The creation of an electrically conductive biocomposite for tissue engineering and neural interfaces was based on the use of BSA and SWCNTs. This combination makes it possible to ensure the properties of cytocompatibility and hemocompatibility [15,59]. During laser exposure, a series of processes occur during the formation of the biocomposite in a liquid dispersed medium. One of which is associated with the welding of SWCNTs among themselves, which ensures the formation of stable percolation chains of nanotubes [15,58,61].

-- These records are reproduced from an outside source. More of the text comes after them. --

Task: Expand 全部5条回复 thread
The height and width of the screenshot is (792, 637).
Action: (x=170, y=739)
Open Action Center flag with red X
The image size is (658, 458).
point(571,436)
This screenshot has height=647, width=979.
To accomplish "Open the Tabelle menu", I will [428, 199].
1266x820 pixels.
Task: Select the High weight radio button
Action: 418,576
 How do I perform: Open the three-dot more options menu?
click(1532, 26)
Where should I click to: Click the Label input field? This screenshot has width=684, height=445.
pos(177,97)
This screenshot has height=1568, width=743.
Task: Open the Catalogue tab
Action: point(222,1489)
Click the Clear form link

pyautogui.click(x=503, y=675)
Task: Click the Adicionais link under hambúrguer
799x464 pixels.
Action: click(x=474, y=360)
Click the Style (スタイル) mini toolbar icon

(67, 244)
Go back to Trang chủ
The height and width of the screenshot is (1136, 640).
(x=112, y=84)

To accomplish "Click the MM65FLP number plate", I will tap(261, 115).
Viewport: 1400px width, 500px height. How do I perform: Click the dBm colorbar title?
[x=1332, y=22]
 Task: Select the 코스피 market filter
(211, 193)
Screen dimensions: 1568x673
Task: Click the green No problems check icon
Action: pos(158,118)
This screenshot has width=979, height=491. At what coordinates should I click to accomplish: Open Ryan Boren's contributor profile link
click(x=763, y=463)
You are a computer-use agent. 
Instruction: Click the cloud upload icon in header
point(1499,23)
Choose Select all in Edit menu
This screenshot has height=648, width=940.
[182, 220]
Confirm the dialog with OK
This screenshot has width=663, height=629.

Another process is laser-induced crosslinking of proteins [75], which involves partial denaturation (potentially reversible) and aggregation. Aromatic amino acid residues are less susceptible to damage, and no disruption of the polypeptide chain due to fragmentation of protein molecules is observed. Furthermore, to achieve such an effect, it is necessary to use one-photon exposure to ultraviolet (UV) radiation or two-photon exposure in the visible wavelength range, which in some cases allows the formation of materials with BSA without photoinitiators [48,76].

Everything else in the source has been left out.